The code to create the copies is here:
def selectSingleOb(self,name):
ob = bpy.context.scene.objects[name]
bpy.ops.object.select_all(action='DESELECT') # Deselect all objects
bpy.context.view_layer.objects.active = ob # Make the cube the active object
ob.select_set(True)
return ob
def startUp(self,n):
self.nObjects = 3
self.spheres = []
zOffs = 15
sIdx = 0
for i in range(0,self.nObjects):
sphere = self.selectSingleOb("Sphere")
bpy.ops.object.duplicate(linked=False)
newSphere = bpy.context.active_object
self.spheres.append(newSphere)
newSphere.rigid_body.collision_shape = 'MESH'
print(f"newSphare rigidBody collision: {newSphere.rigid_body.collision_shape}")

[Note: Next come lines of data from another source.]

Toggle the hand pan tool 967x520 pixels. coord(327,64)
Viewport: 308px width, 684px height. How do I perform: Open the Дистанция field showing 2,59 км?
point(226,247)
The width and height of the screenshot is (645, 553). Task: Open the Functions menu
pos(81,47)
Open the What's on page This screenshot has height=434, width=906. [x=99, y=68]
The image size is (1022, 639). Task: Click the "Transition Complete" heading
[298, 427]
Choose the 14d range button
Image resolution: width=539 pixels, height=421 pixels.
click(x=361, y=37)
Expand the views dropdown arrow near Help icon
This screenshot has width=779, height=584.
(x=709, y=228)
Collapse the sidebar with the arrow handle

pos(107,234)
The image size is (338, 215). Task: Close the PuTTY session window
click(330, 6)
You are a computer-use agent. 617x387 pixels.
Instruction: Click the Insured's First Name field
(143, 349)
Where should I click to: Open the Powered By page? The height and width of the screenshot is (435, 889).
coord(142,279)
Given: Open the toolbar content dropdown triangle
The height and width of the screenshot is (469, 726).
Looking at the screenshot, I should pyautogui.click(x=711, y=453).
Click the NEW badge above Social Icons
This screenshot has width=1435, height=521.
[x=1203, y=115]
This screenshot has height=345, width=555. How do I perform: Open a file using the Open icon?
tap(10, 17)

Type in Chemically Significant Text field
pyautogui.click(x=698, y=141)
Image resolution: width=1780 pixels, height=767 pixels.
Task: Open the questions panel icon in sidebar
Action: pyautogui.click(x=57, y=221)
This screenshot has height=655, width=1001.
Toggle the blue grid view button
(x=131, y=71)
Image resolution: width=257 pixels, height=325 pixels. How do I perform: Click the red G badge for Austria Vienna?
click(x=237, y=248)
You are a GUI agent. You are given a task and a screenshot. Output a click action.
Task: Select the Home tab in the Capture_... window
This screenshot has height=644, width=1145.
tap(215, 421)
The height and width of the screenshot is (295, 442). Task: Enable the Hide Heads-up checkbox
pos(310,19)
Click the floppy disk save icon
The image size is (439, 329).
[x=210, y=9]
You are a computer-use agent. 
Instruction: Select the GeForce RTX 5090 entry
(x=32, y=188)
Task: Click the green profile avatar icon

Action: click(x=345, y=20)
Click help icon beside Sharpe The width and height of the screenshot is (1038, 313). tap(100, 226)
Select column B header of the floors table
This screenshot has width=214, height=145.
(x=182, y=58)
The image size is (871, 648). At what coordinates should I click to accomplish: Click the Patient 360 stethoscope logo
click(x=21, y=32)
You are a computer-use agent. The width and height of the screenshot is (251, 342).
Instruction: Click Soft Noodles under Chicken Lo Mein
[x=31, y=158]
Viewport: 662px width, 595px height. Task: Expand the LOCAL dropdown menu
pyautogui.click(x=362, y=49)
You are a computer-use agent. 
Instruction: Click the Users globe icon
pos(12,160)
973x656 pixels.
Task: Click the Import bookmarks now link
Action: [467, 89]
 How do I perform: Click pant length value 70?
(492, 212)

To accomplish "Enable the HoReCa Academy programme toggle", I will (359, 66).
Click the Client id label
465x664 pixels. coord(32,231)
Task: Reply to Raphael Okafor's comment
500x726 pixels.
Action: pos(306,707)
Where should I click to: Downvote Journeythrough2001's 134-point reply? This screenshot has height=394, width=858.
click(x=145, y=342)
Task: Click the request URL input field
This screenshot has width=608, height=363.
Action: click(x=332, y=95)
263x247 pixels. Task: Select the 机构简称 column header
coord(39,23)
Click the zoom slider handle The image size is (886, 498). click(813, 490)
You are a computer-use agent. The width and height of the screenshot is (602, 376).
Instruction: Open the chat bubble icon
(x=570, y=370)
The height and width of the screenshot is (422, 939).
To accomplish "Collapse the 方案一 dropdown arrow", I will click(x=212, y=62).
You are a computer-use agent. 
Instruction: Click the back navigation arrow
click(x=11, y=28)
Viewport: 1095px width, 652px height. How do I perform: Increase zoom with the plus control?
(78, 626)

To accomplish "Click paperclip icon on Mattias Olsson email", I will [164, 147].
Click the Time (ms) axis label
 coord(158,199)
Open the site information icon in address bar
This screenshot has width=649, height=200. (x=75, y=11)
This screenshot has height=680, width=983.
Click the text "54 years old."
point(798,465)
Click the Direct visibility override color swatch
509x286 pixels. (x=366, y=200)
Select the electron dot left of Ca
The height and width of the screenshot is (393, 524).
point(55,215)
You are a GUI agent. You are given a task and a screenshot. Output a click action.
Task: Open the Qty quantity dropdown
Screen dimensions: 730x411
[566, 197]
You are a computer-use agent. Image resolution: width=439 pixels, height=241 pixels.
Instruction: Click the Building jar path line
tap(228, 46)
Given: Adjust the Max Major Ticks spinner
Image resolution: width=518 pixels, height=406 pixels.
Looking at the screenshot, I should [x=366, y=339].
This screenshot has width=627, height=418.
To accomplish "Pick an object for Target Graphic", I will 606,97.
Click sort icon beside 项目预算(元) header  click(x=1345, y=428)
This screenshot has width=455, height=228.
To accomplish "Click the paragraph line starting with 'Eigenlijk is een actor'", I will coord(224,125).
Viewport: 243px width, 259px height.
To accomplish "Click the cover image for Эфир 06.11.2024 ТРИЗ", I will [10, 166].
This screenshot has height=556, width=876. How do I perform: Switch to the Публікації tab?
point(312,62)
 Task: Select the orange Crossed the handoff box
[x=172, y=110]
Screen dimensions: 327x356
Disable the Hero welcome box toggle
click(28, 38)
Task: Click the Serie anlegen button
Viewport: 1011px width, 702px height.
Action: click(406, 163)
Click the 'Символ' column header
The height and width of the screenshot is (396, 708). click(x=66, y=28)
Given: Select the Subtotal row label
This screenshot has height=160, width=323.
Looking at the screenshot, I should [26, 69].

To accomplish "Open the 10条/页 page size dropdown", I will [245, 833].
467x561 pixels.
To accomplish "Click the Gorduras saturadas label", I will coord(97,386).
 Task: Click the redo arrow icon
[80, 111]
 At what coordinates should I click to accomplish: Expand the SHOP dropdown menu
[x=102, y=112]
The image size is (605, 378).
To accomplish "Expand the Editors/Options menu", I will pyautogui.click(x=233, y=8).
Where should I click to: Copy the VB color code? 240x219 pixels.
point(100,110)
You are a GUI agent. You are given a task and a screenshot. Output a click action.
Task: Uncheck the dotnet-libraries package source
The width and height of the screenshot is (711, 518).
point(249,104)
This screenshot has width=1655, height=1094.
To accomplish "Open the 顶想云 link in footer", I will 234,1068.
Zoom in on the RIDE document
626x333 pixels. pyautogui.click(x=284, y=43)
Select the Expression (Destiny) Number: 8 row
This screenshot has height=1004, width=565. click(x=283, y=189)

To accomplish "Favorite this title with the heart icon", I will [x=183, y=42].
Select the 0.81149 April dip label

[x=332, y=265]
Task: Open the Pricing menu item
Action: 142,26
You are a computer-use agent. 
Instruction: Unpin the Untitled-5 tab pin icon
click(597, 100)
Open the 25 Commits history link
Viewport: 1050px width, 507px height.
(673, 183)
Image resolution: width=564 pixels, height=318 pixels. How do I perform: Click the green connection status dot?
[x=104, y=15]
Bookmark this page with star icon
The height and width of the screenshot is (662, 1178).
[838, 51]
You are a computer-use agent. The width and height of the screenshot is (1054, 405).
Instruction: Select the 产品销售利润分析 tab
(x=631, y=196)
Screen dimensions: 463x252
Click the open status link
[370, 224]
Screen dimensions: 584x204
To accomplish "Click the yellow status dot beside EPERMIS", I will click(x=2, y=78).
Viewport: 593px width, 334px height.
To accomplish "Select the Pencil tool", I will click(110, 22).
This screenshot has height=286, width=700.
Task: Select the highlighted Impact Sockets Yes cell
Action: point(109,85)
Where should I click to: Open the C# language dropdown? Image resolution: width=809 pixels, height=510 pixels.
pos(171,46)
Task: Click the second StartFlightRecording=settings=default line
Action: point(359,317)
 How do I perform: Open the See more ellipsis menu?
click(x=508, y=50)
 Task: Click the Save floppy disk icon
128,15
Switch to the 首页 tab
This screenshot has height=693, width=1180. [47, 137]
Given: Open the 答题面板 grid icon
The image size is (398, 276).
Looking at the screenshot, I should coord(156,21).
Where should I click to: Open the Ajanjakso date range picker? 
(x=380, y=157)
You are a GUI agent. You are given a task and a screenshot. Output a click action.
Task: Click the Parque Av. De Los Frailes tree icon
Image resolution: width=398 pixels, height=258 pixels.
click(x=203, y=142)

bpy.ops.transform.translate(value=(0,0,zOffs*sIdx))
sIdx = sIdx + 1
The translate-operation should just ensure, that the sheres fall down one after each other.
Now the strange result is, that the first generated sphere (sphere001) does not fall down from top to bottom, it has a drift to one side. The original sphere and the other copies (sphere003 and sphere003) do behave as expected.
Is anything wrong with the generation of the copies? Are there some data not copied but randomly assigned??
The falling of the sphere is not only unexpected, it is strictly-speaking wrong. I'm not very experienced with physics simulations, so I don't know how to simulate a side motion for a sphere when falling down with blender physics parameters !??
The blender version I'm using is blender-3.2.2-linux-x64 with Ubuntu 20.04.